The influential Washington Post has accused Mahmoud Abbas of not being serious about wanting to establish the Palestinian Authority as a country.
In a lead editorial Tuesday morning, the liberal newspaper joined a growing number of mainstream media outlets – with the notable exception of The New York Times – throwing up their hands at Abbas’ constant rebuffs to the “peace process.”
The editorial noted that Abbas on Monday admitted that Palestinian Authority Arabs face hard times because of his tactic of asking the United Nations for unilateral recognition instead of returning to negotiations with Israel.
“Congress may terminate U.S. aid, causing an instant economic crisis,” the newspaper’s editors wrote. "Israel is hinting at retaliation, ranging from the withholding of tax funds to the annexation of its West Bank settlements. At worst, demonstrations being orchestrated by Mr. Abbas to support the statehood initiative will get out of hand, producing a violent confrontation with Israel.”
The Washington Post stated that Prime Minister Binyamin Netanyahu has accepted President Barack Obama’s policy, which basically mirrors that of Abbas, to reach an agreement based on the temporary 1949 Armistice Lines, commonly known as the “1967 borders” but also called the ”Auschwitz borders” by critics.
“Were he serious about achieving statehood, Mr. Abbas would seize on that point — which he defined as critical just months ago — and proceed with negotiations about drawing a border,” the editorial concluded. “Instead, he appears likely to stick with his grand gesture — and to let Palestinians pay the price.”

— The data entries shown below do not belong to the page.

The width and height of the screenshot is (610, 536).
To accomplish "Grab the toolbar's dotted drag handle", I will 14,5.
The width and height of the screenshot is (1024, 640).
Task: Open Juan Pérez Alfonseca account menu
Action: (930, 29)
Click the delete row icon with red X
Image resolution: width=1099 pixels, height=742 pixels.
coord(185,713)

Other newspapers also have strongly editorialized against Abbas for burying the American-sponsored diplomatic process, which began in Madrid in 1991.
“The U.S. should honor its promise to veto any effort in the U.N. to unilaterally recognize an independent Palestinian state and thereby short-circuit a negotiated peace, which is the only path to long-term stability in the region,” an editorial in the Baltimore Sun stated Tuesday morning.
The Tuscaloosa Alabama News called the Abbas’ move to the United Nations “a foolhardy gambit” that “may be a short-lived diplomatic coup, but the result will be more hardship for Palestinians and more retrenchment along the hard lines of negotiation.”
Another negative editorial on Abbas was printed in the Boston Phoenix, which wrote, "The Palestinian Authority is in the midst of staging a hollow piece of political theater that will boomerang. By unrealistically raising the hopes of the people it purports to represent, the Authority will not fail only to change any facts on the ground, but sadly move the possibility of a workable peace beyond any visible horizon.”
The New York Times has taken an increasingly anti-Israel stand, blaming Israel and President Barack Obama for not accepting Abbas’ conditions for establishing the Palestinian Authority as a country within Israel’s borders.